Comparison of antibiotic resistances predicted by in silico and SRL test results against the EDL reference
We also determined the concordance of the antimicrobial susceptibility test (AST) results provided by the European Staphylococcus Reference Laboratories (SRLs), which contributed the isolates to our sample, with the EDL reference data. The SRLs submitted a total of 2,252 AST results. Of these, 2,203 (97.8%) were concordant with the EUCAST test results (Fig. 2; Table 2). Thus, it is clear that a small amount of discordance between phenotypic tests can be expected, even when they are carried out by experienced reference laboratories. We note that the degree of discordance between the in silico predictions and the EUCAST data is comparable to the degree of discordance between the two sets of phenotypic data. This demonstrates that in silico predictions were at least as reliable, in terms of matching the gold standard, as the AST results generated by independent reference laboratories.
DISCUSSION
A consistent and comprehensive sampling frame is a crucial component of effective pathogen surveillance in public health, though in reality, this may involve significant logistical and political challenges. By taking a random sample of a larger collection assembled as part of a pan-European structured survey, we have minimized the problems associated with phylogenetic discovery bias (22) and are confident that our data capture a meaningful snapshot of S. aureus invasive disease isolates in Europe at the time of sampling. However, as with all sampling frameworks, important caveats remain. First, all of the isolates were recovered from invasive infections, primarily blood, meaning that we have underrepresented isolates causing skin and soft tissue infections. Second, laboratories submitted the first five MSSA isolates and the first five MRSA isolates from individual patients. A small number of laboratories did not receive five MRSA isolates during the 6-month survey because of a very low frequency of MRSA disease in their regions, for example in Scandinavia, and these laboratories completed their quota with MSSA isolates.

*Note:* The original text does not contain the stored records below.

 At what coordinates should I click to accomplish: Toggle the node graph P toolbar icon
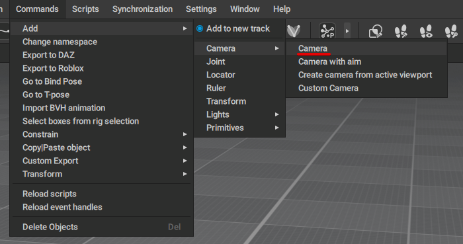pos(327,30)
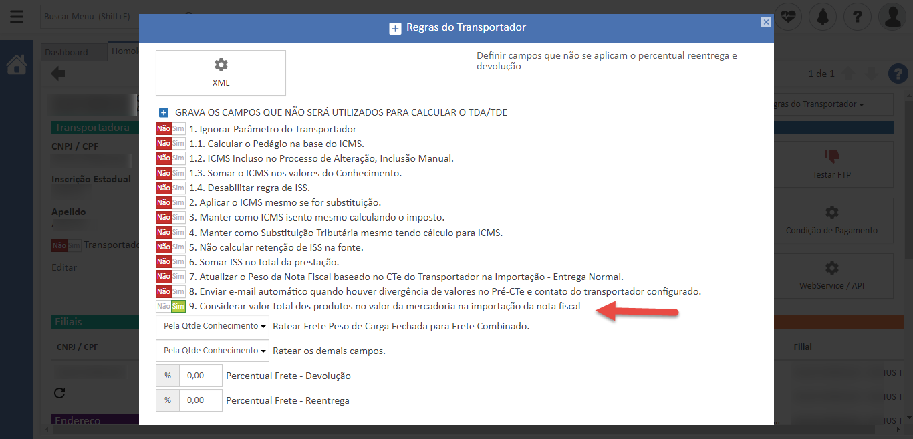913x439 pixels.
Task: Click the refresh icon under Filiais
Action: 59,392
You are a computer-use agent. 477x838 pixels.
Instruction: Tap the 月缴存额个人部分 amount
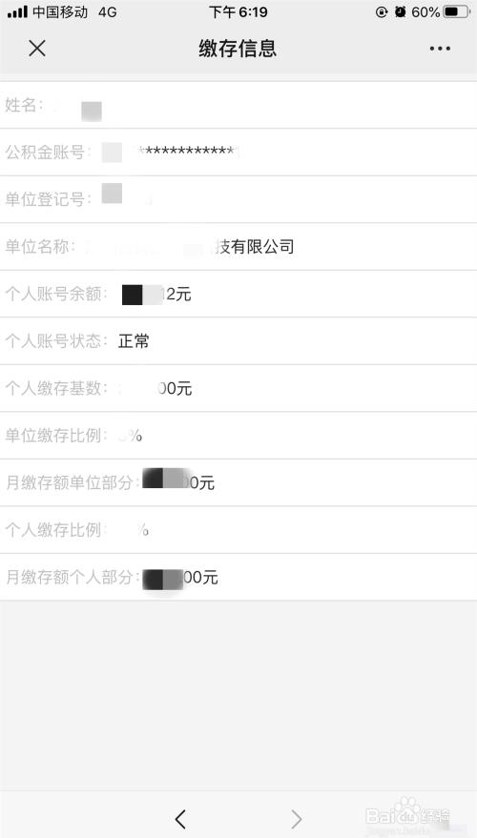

Despite these caveats, the combined analysis of WGS with epidemiological metadata addresses the following three key elements of managing infectious disease threats in public health.

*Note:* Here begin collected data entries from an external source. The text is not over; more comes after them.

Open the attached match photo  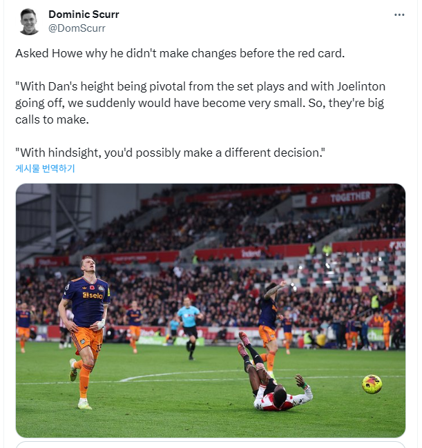[x=211, y=310]
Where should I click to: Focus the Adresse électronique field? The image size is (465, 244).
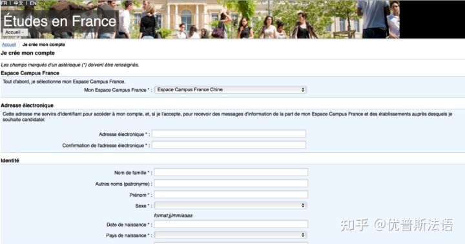click(229, 134)
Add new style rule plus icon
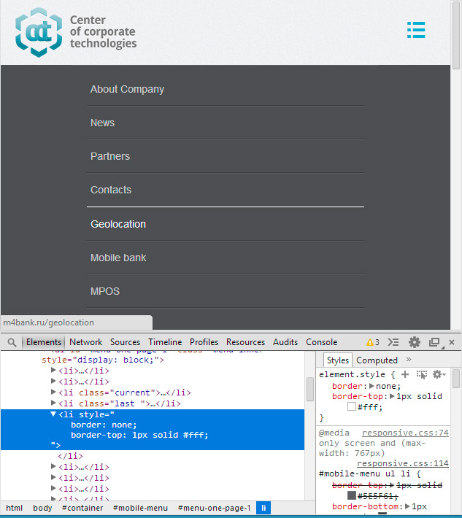This screenshot has height=518, width=462. coord(405,374)
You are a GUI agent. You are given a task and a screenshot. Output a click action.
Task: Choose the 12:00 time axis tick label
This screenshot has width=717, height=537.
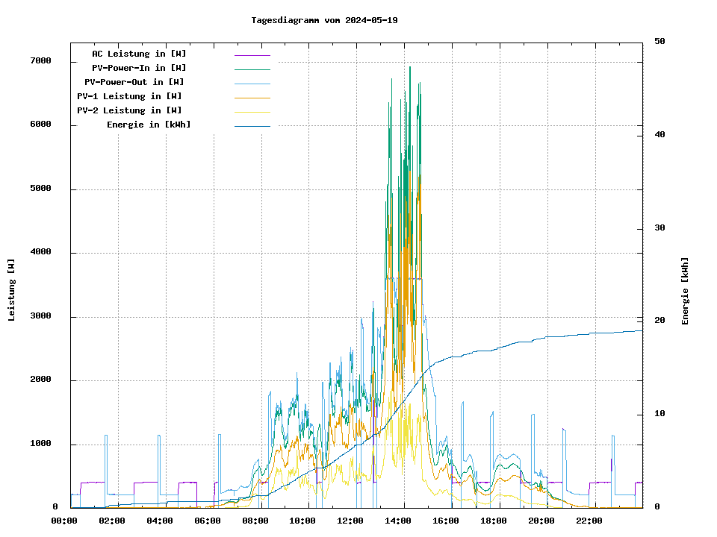point(350,521)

Genetic population structure and identification of HRCs.The WGS data demonstrate that the disease-causing population of S. aureus is readily partitioned into highly discrete subpopulations or CCs. These CCs vary in their potential to spawn HRCs such as EMRSA-15 (8) or USA300 (9, 22), and our analysis suggests that these differences may be related to the varying propensity of each CC to acquire exogenous DNA (see Fig. S5 in the supplemental material). Analysis of fine-scale genetic variation and spatial structuring of the well-characterized HRCs circulating in Europe during the sampling period helped identify key population level properties, or HRC signatures, that can be used to recognize candidate HRCs, even in the absence of detailed phenotypic data (Fig. 3 to 5; see Fig. S1 to S4). Central to this is a consideration of phylogenetic tree topology, relative abundance, and geographic structuring.

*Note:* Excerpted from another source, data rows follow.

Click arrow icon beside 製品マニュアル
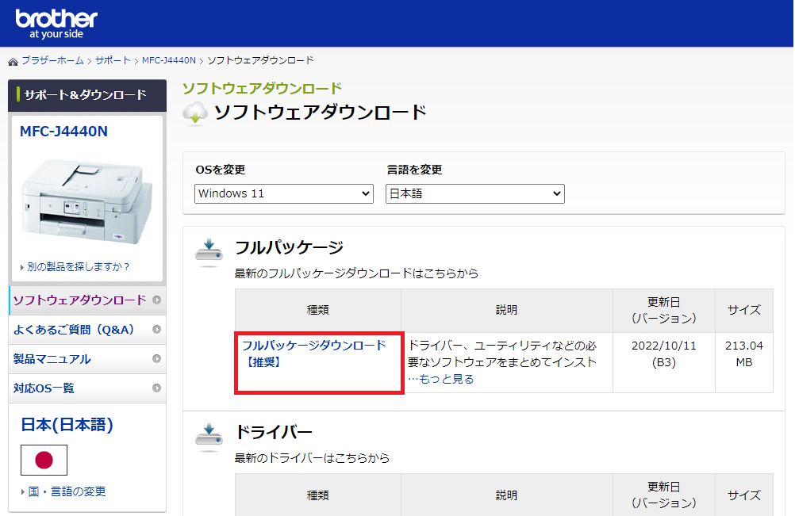Viewport: 795px width, 516px height. point(156,359)
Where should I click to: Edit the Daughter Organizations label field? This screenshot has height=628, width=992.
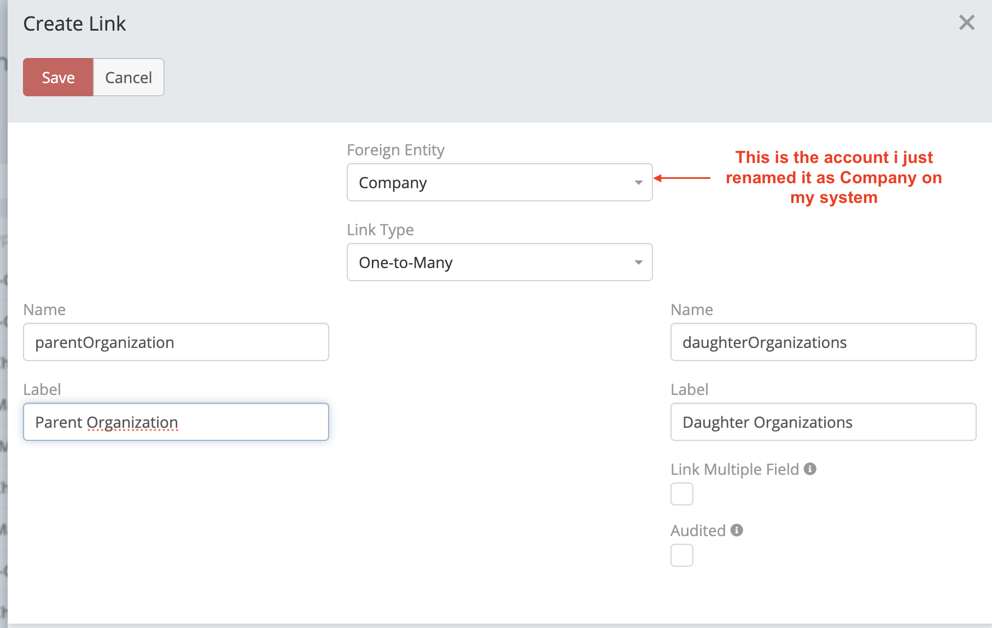click(822, 422)
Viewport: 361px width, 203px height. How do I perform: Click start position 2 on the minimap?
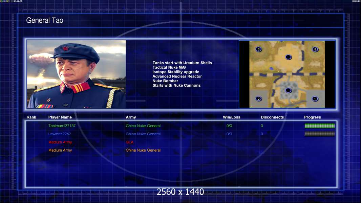click(x=259, y=99)
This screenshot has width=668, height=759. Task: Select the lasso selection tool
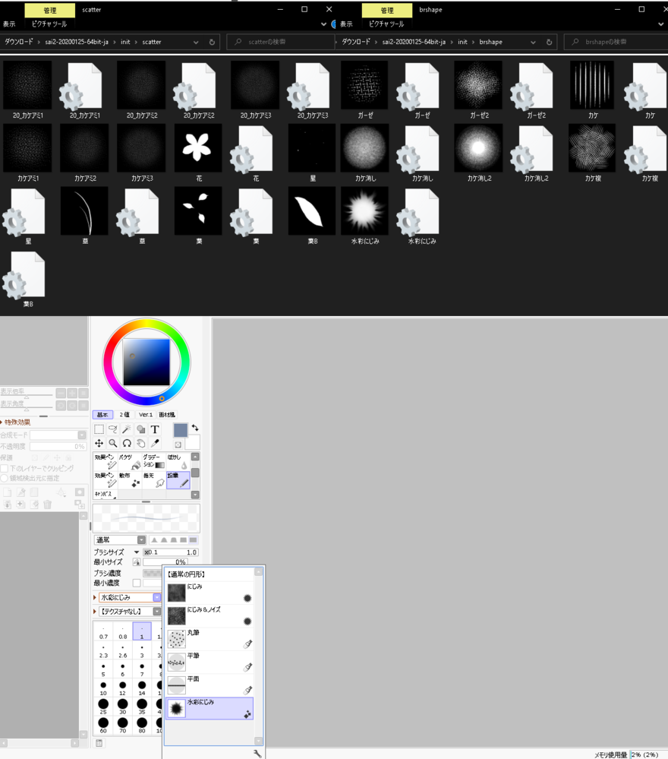pyautogui.click(x=112, y=429)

Perhaps the most striking example is EMRSA-15, which emerged from the CC22 population approximately 30 years ago (8) and has subsequently become pandemic. Phylogenetic analysis of ST22 reveals a comet-shaped phylogeny, with two distinct parts; the comet head consists of the starlike radiation of EMRSA-15, reflecting recent rapid expansion, while the tail represents the more diverse MSSA progenitor population (Fig. 4A).
We find multiple similar signatures of rapid clonal expansions that coincide with recognized successful clones such as ST225, ST228, and ST125 within CC5 (Fig. 3). We also note previously unrecognized clusters in Europe that constitute candidate HRCs in the MSSA population, the most notable example being the CC30 MSSA designated EMSSA-ST30 here. By combining our data with the WGS data from a previous study of well-known CC30 HRCs (Fig. 5B), we placed EMSSA-ST30 within a broader evolutionary context. This revealed that the EMRSA-16 HRC emerged from EMSSA-ST30, as hypothesized originally from MLST data (24). This highlights the importance of recognizing successful MSSA lineages not only as HRCs in their own right but also in their role as likely progenitors of EMRSA (25).
Assessing the risks posed by virulence and resistance determinants for public health.CCs differ in their propensities to acquire and maintain accessory genome elements (see Fig. S1 in the supplemental material), a factor that may influence the emergence of HRCs. CC30 represents a good example of a lineage that has acquired elements carrying important virulence and resistance determinants. In addition to the phage-borne PVL toxin gene harbored in phage type 80/81 and the SWP clone, the cluster of isolates that we designated EMSSA-ST30 maintains the tstH gene encoding a superantigen that can cause toxic shock syndrome at high frequency (26) (see Fig. S7). This cluster is therefore reminiscent of, and likely descended from, the ST30 variants responsible for the tampon-associated toxic shock syndrome that emerged in the 1980s (27). This provides another line of evidence for the public health risk posed by this widespread clone.
The success of ST239 in China and much of Southeast Asia has been largely attributed to SasX, a surface-anchored protein that modulates host interactions and transmissibility and is carried on the ϕSPβ-like prophage (19). In Poland, we found evidence that ST239 isolates from the successful Asian lineage spread repeatedly to Europe (12) but also that this sasX virulence determinant has been transduced from the European ST239 genetic background (see Fig. S3). This observation justifies heightened epidemiological vigilance with respect to this HRC, not only for particular epidemiologically successful clones but also for virulence determinants they can spread.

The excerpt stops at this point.